Referring to Webster's Comprehensive Dictionary, the Apex Court held that derivation from chemical reaction, the end product will nevertheless be treated as the primary product; in the circumstances, without straining the expression used in the Notification, the gelatine and ossein manufactured by the assessee as bone products was entitled to exemption. 13. As far as the present case is concerned, on the process already mentioned to become a ready to eat item as a snack, the case of the assessee is distinguishable from the decision of the Apex Court . 14. As far as the decision of the Delhi High Court in the case of Gian Chand Halwai Vs. Commissioner of Sales Tax and the Allahabad High Court in the case of Commissioner of Sales Tax Vs. Kwality Restaurant reported in (1980) 45 STC 486 and the decision in the case of Commissioner, Sales Tax Vs. Rita Ice Cream reported in (1982) 49 STC 297 are concerned, they stand on a different footing from the case on hand.
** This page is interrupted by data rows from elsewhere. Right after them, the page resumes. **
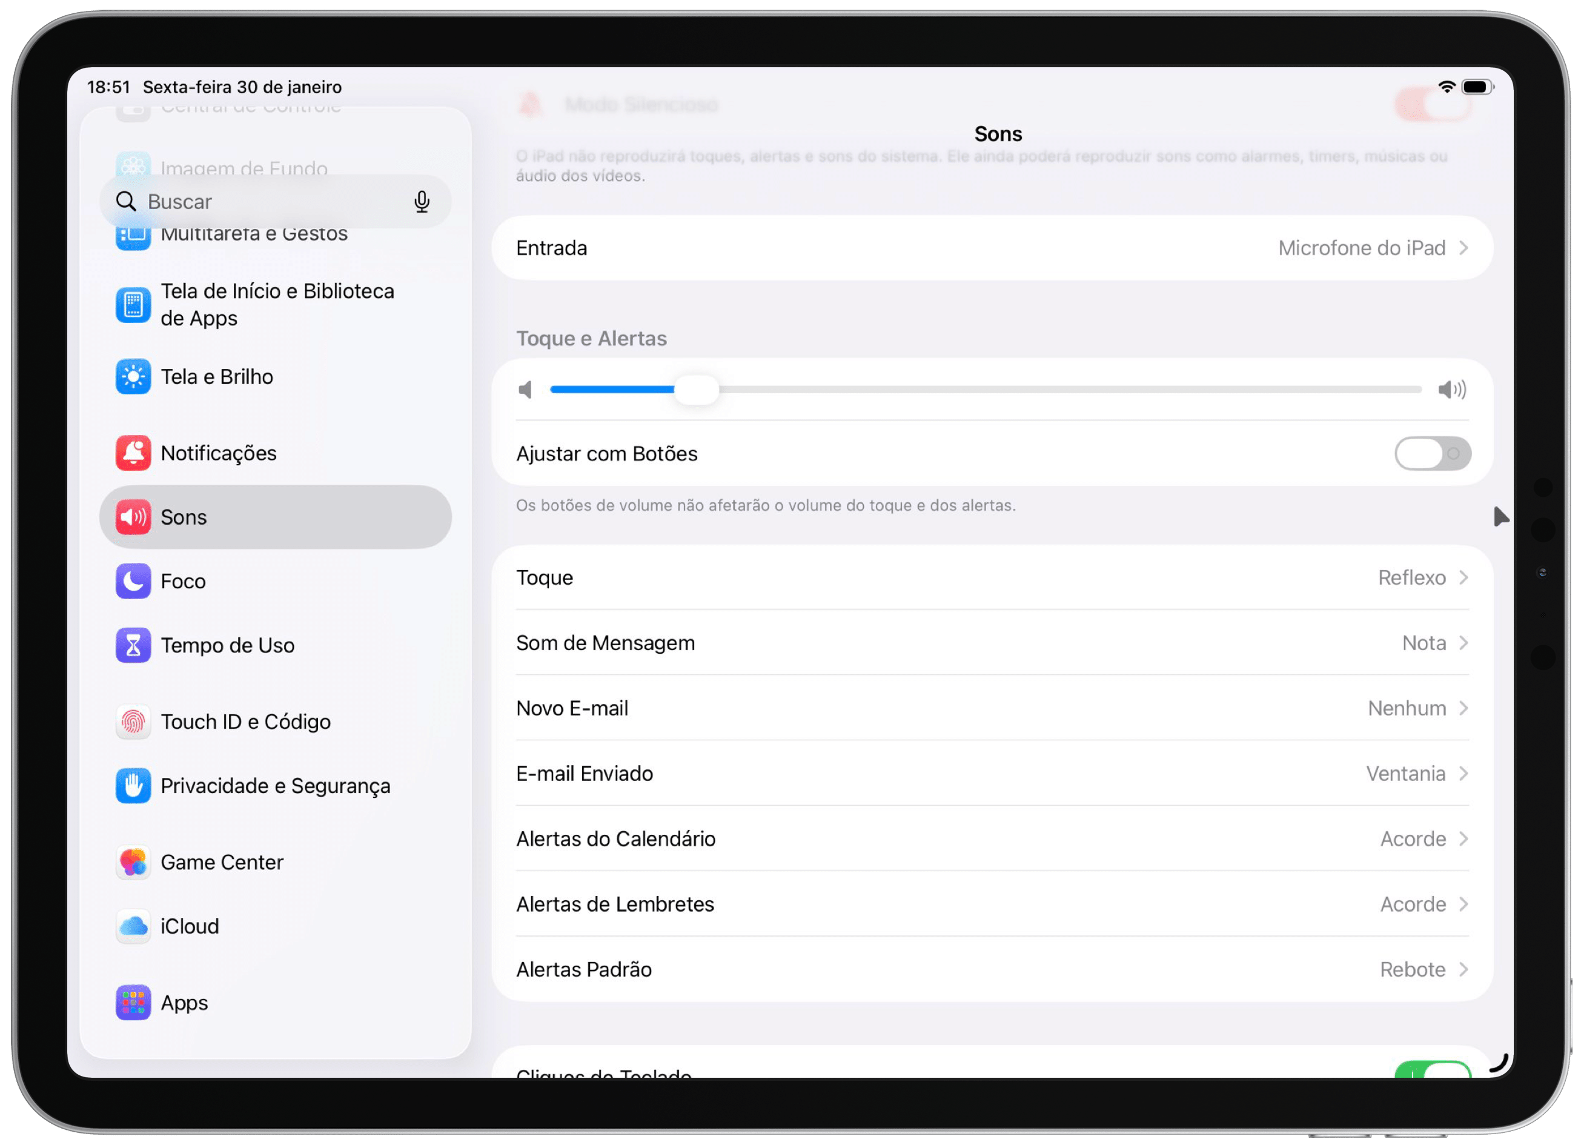The height and width of the screenshot is (1145, 1581).
Task: Click the iCloud cloud icon
Action: pyautogui.click(x=133, y=926)
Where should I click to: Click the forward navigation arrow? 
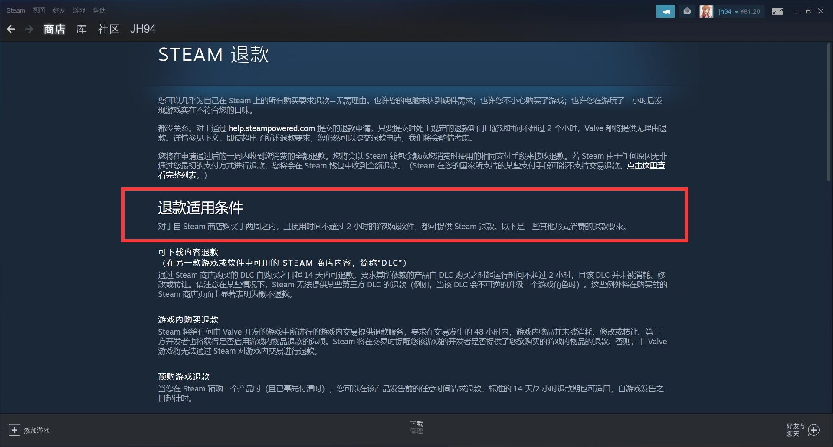tap(29, 29)
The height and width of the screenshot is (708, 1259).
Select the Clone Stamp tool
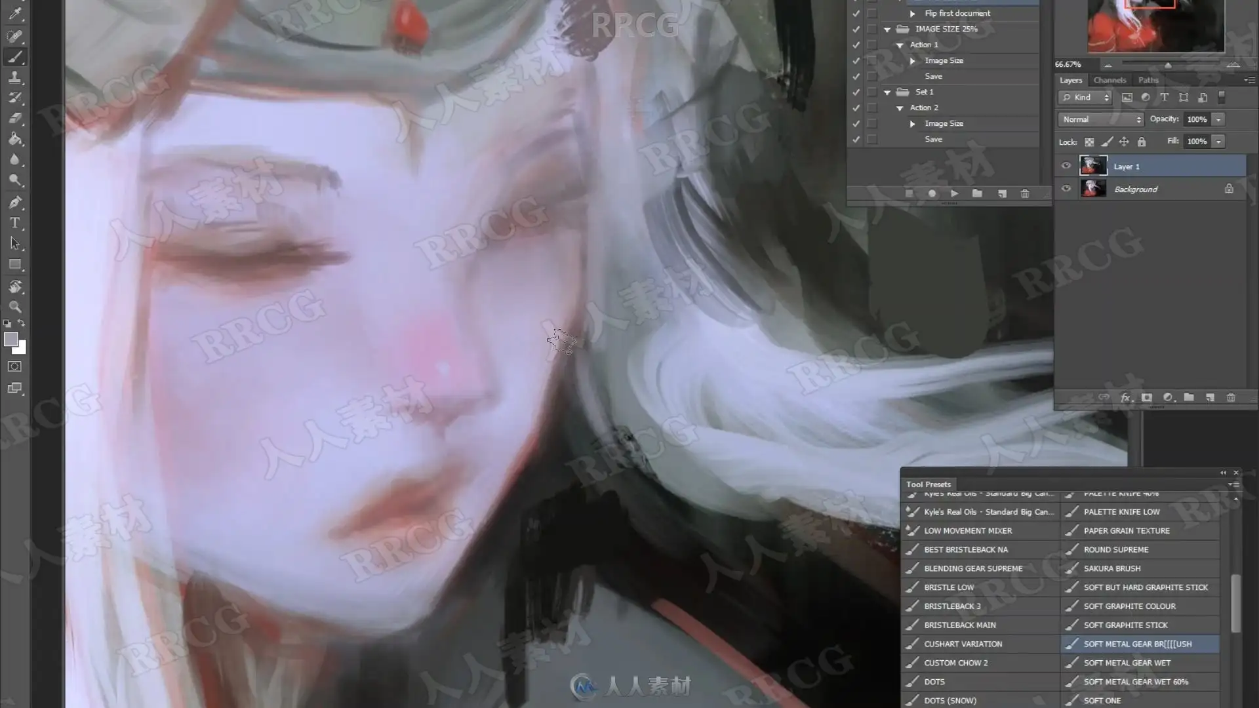[14, 78]

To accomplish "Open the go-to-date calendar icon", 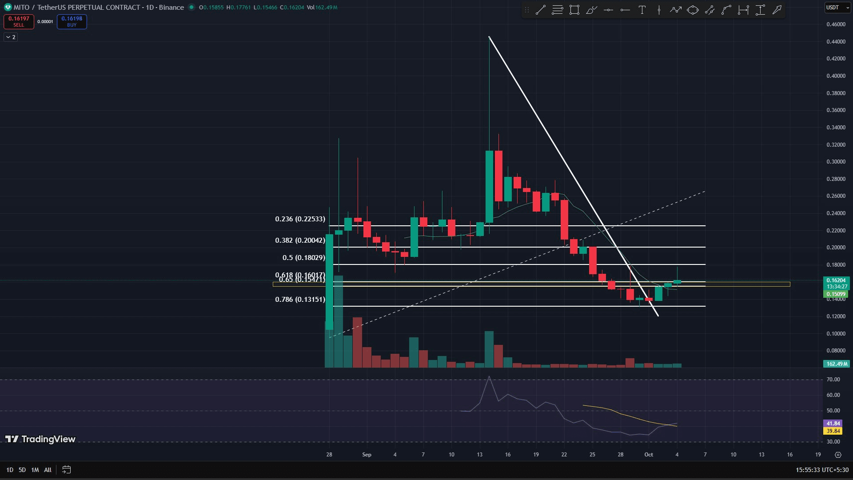I will click(x=66, y=469).
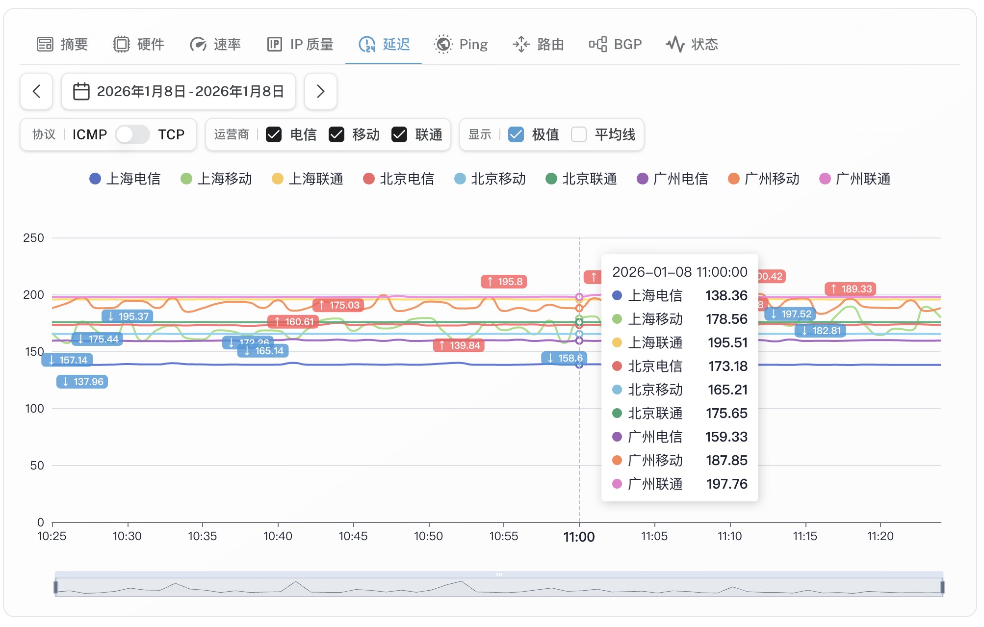Disable the 移动 operator checkbox

(337, 134)
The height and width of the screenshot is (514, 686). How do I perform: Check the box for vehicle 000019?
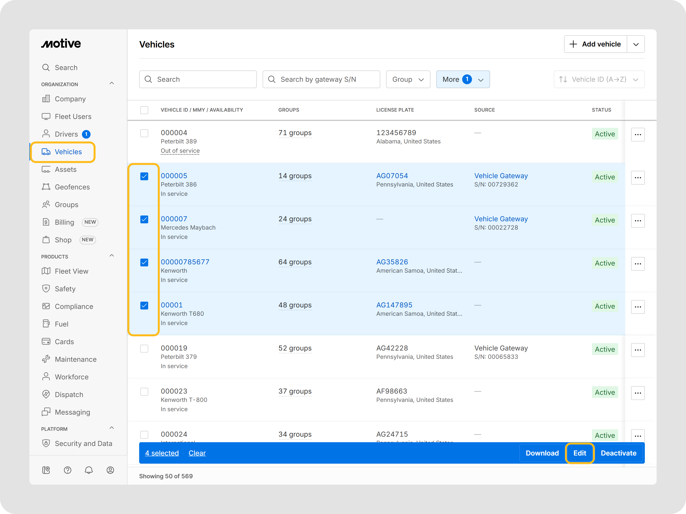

Contrary to the assessee's submission, the Sales Tax Appellate Tribunal further found that a ready to eat item like what has been dealt with by the assessee could no longer be treated as maize product and that the hand pasted label further went against the very veracity of the contention of the assesee. 15. In the circumstances, we do not find any justifiable ground in the plea of the assessee that the item would fall under Sl.No.80, Part B of the First Schedule to the Act. On the admitted fact that the items in question are sold under the brand name, in the absence of any Entry in the Schedule to cover such items, residuary item will have relevance for the purpose of fixing the rate of tax. Even though in normal circumstances, the item in question would fall under Sl.No.51, Part-B, First Schedule to the Act, yet, on the admitted case, the items being sold under the brand name, the products viz., Peppy, Cheese Balls, Senon Papito, Tortilla Chips and Peppy Eatos, as branded food products, attract tax at 12.5%, falling under the residuary clause under Sl.No.69, Part C of First Schedule to the Act. In the result, the Tax Case (Revision) stands dismissed. No costs.